• _STATED GOAL_: Select each line in the listing below that contains the word "Task" and copy those lines out in full.

• _RECORDS SUPPLIED_:
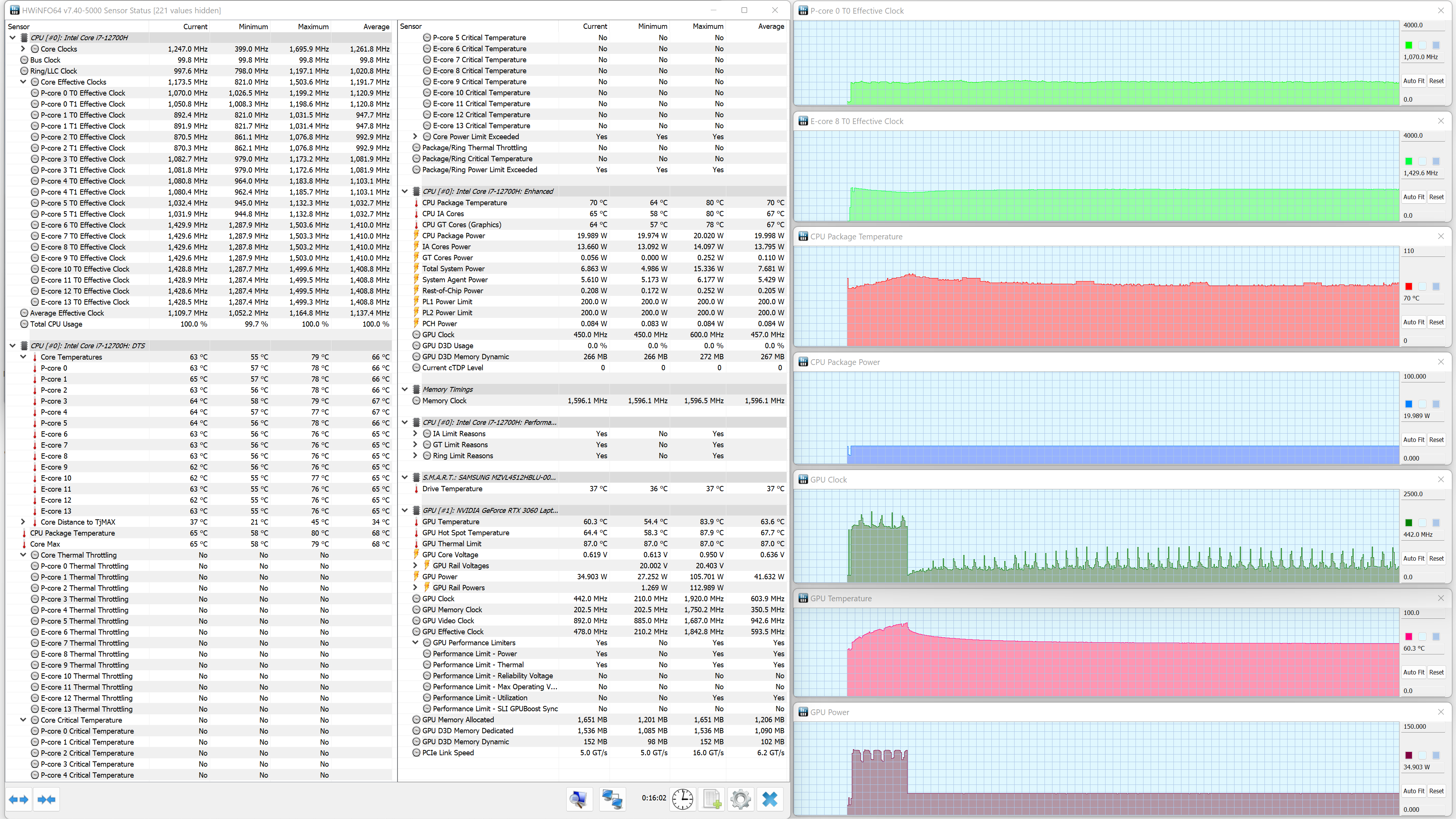Toggle middle color box in GPU Clock graph
This screenshot has width=1456, height=819.
(x=1422, y=523)
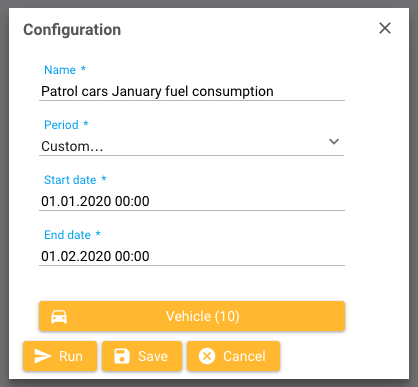Screen dimensions: 418x387
Task: Focus the Name field with Patrol cars text
Action: (x=192, y=91)
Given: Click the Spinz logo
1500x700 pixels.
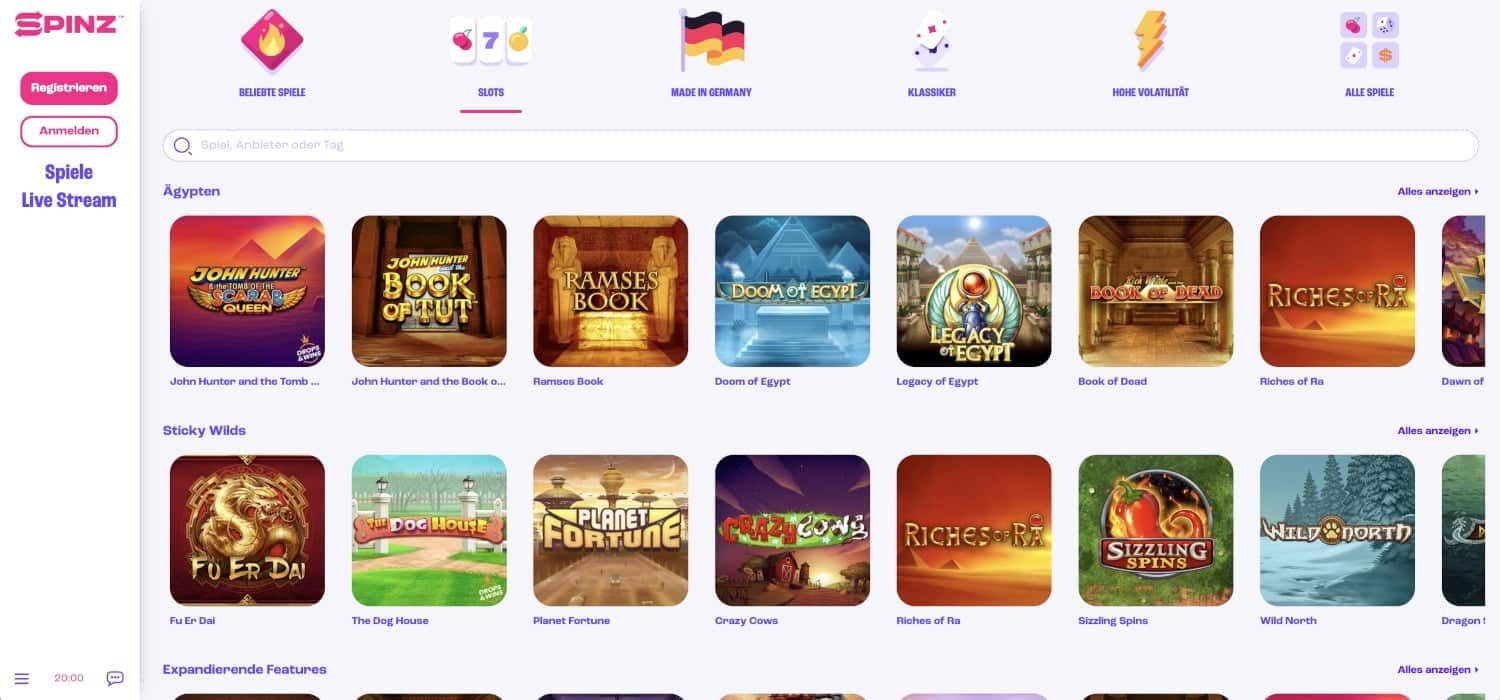Looking at the screenshot, I should pos(69,23).
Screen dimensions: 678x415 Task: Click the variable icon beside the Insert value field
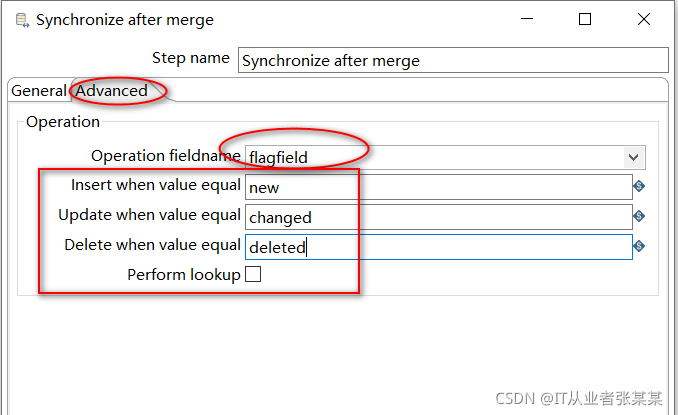(x=639, y=186)
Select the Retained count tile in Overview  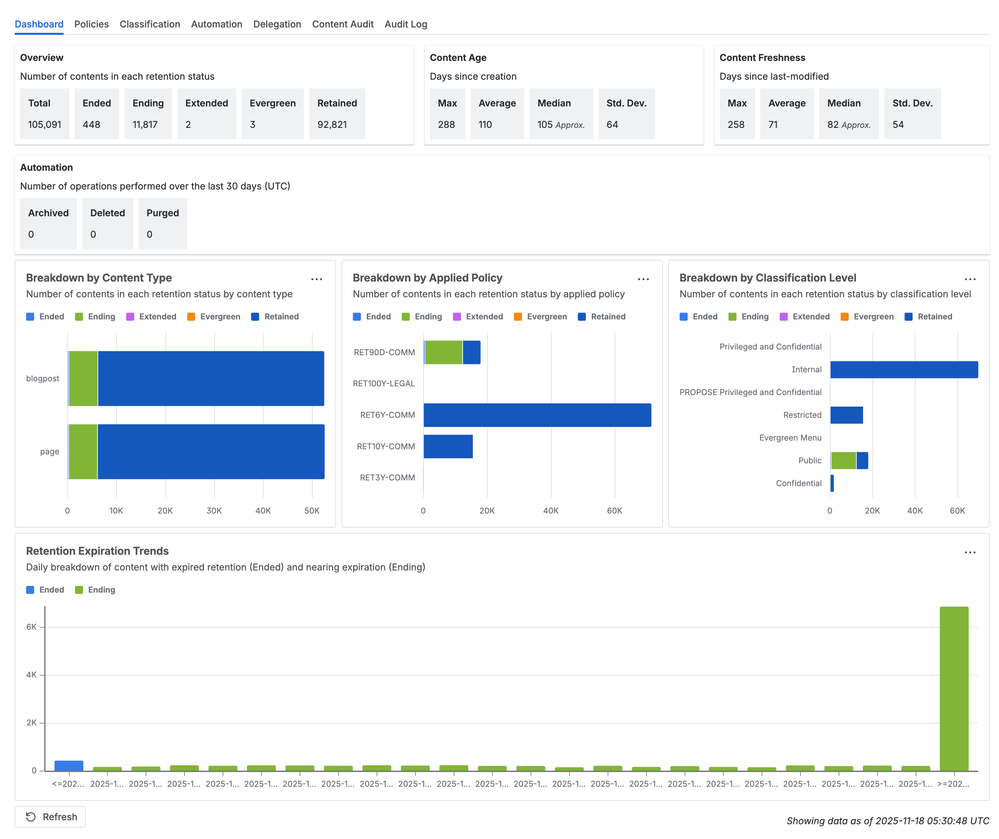[337, 113]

• _WRITTEN SOLUTION_:
Task: Focus the Name field with Patrol cars text
Screen dimensions: 678x415 Task: Click the variable icon beside the Insert value field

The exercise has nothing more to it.